Please format the listing as a Markdown table with the columns Row and Entry, starting with its first line and going through the line with "point(811,37)". Number each row, and leave out blank lines.
* start Data in this exercise *
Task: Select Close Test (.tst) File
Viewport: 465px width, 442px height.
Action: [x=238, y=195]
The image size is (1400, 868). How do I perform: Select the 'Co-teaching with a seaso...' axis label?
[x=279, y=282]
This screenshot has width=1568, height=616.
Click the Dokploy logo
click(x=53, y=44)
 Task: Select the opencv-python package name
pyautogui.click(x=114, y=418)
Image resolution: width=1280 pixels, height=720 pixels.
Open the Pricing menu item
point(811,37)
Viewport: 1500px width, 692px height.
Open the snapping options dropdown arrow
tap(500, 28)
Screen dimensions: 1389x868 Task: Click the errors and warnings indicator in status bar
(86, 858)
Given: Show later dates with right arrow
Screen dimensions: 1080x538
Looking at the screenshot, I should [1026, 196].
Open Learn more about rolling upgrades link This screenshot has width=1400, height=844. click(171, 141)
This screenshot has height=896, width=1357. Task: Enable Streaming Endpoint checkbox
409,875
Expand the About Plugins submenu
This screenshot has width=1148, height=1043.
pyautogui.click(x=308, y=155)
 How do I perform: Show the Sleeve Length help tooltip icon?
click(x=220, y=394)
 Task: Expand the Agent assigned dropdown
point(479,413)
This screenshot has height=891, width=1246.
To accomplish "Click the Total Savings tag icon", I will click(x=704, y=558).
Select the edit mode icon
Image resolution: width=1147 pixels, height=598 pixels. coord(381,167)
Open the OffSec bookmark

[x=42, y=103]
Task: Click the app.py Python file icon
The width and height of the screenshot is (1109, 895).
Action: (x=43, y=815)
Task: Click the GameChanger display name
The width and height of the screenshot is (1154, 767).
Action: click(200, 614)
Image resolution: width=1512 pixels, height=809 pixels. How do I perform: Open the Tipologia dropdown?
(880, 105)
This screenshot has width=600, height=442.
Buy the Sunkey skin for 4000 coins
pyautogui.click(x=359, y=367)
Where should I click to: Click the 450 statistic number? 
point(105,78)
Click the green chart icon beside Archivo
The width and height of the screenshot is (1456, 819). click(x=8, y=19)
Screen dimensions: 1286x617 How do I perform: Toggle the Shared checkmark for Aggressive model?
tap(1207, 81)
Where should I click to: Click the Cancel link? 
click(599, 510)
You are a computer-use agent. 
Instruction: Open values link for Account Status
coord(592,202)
* end Data in this exercise *
Reply:
| Row | Entry |
|---|---|
| 1 | Task: Select Close Test (.tst) File |
| 2 | Viewport: 465px width, 442px height. |
| 3 | Action: [x=238, y=195] |
| 4 | The image size is (1400, 868). How do I perform: Select the 'Co-teaching with a seaso...' axis label? |
| 5 | [x=279, y=282] |
| 6 | This screenshot has width=1568, height=616. |
| 7 | Click the Dokploy logo |
| 8 | click(x=53, y=44) |
| 9 |  Task: Select the opencv-python package name |
| 10 | pyautogui.click(x=114, y=418) |
| 11 | Image resolution: width=1280 pixels, height=720 pixels. |
| 12 | Open the Pricing menu item |
| 13 | point(811,37) |